Apriti cielo! Già in passato mi sono attirato ire o antipatie di manager fantacalcistici sulla base di aver più culo degli altri, ma quest’anno è successo veramente l’incredibile!
Prosegue tutto bene fino a un paio di giorni fa, quando ho scritto nel nostro gruppo segreto su facebook i verdetti delle competizioni e le cronache dell’ultima giornata.
L’ultimo in classifica caccia fuori la storia che ho imbrogliato, perché in quanto amministratore della lega su fantagazzetta, ho salvato la formazione in 4 occasioni (alla 4a giornata, alla 12a, alla 26a e alla 30a del nostro campionato) come amministratore.
In 3 di queste 4 volte, la formazione salvata è stata comunque inserita prima dell’inizio della prima partita della giornata (ovvero l’anticipo del sabato delle 18), in un caso, alla 26a giornata, ho salvato la formazione 4 minuti dopo l’inizio della prima partita disputata.

Proprio perché è tutto automatizzato e visibile, pensavo fosse una pignoleria far presente che non essendo riuscito a salvare la formazione per tutte le competizioni sullo smartphone, ho poi provveduto a farlo una volta tornato a casa; cancellando quindi il precedente salvataggio, e mettendo quello successivo, sempre di pochi minuti.
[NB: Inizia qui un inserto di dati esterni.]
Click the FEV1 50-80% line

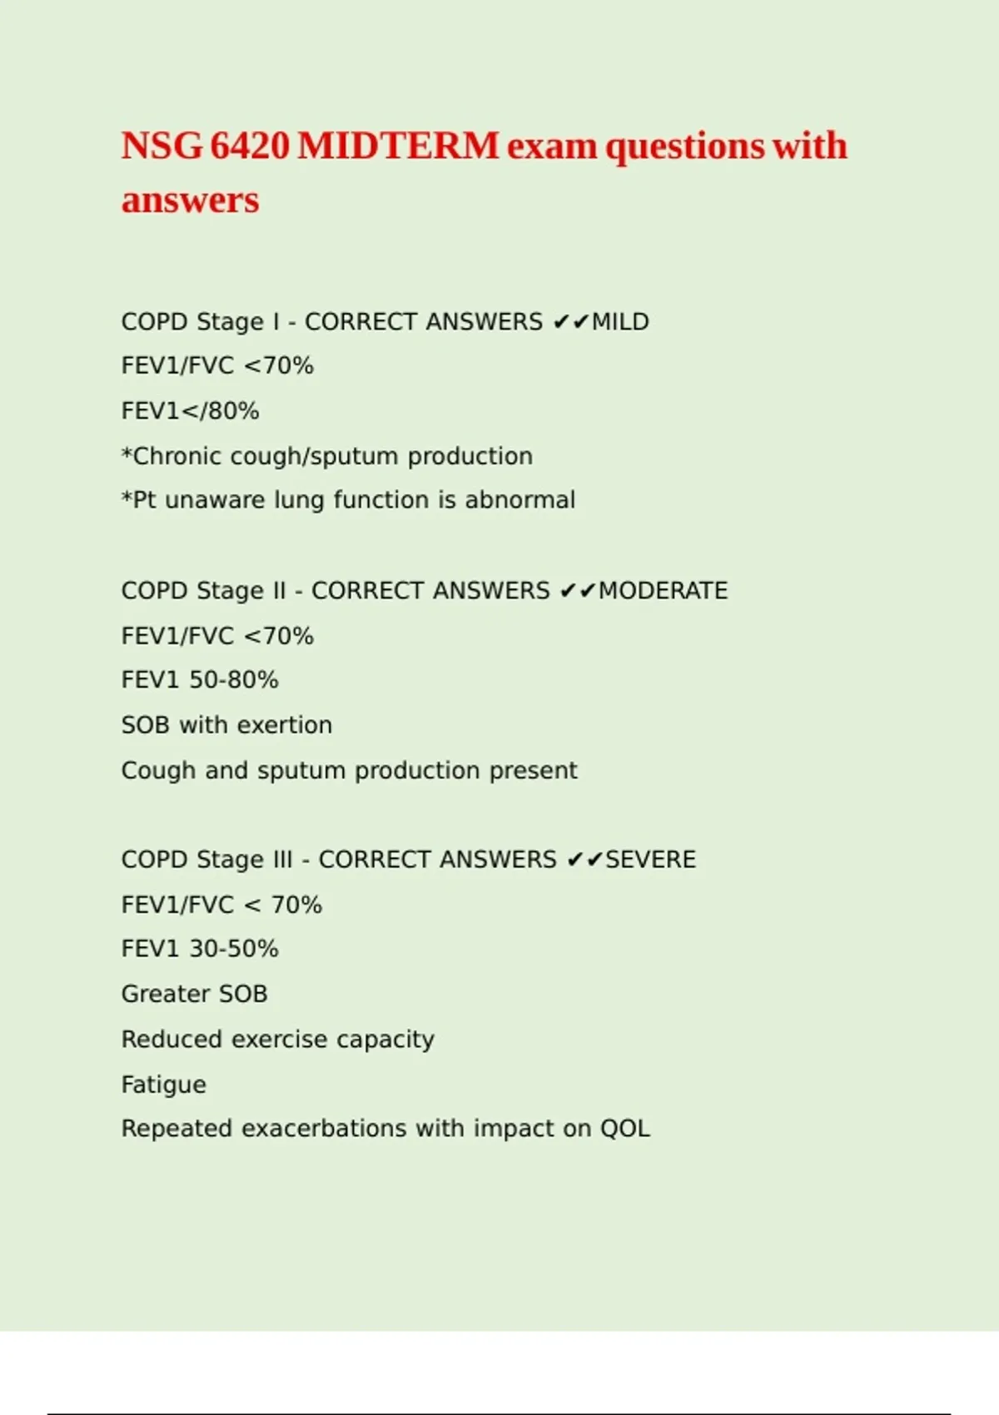(200, 680)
Purtroppo questa spiegazione di un errore fatto in buonafede, non è servita, e addirittura due partecipanti pretendono penalizzazioni di punti nei miei confronti. Persino il secondo in classifica ha paragonato la cosa come a togliere un campionato ad una squadra di serie A, perché in 4 partite ha battuto un fallo laterale qualche metro più avanti.
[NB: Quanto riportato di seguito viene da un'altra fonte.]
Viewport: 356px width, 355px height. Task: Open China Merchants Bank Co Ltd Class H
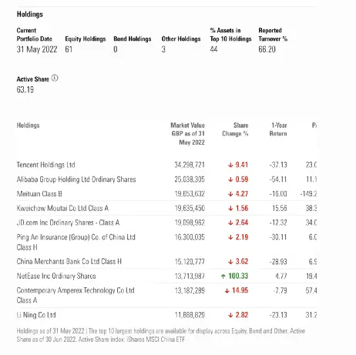(69, 261)
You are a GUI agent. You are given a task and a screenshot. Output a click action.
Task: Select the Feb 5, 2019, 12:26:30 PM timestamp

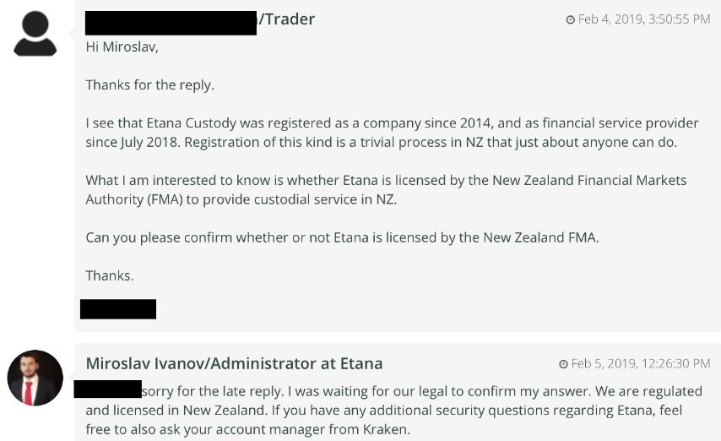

Vi basti sapere che io che ho sempre fatto di onestà, sincerità e chiarezza i miei valori fondamentali per vivere la mia vita, essere tacciato di aver imbrogliato, di aver aggirato le regole, per me equivale ad una grossa offesa!
Uno fa tanto per comportarsi da persona retta e poi viene a sentire di queste cose?
Talmente che ero adirato, ho preferito non continuare la conversazione su facebook, mi son vestito, ho preso la macchina, e me ne sono andato da solo a cinema a vedere The Amazing Spiderman 2 – Il potere di Electro. Ho persino spento per tre ore il cellulare perché non volevo essere minimamente disturbato, non pensare più alla brutta faccenda, e cercare di rilassarmi un po’.

Ora non so come andrà a finire, e pensare che mi ero pure ripromesso di elargire 50 euro del premio del fantacalcio per offrire una pizza e birra a tutti i partecipanti, così come feci due anni prima (anche se all’epoca pagai solo all’ultimo in classifica).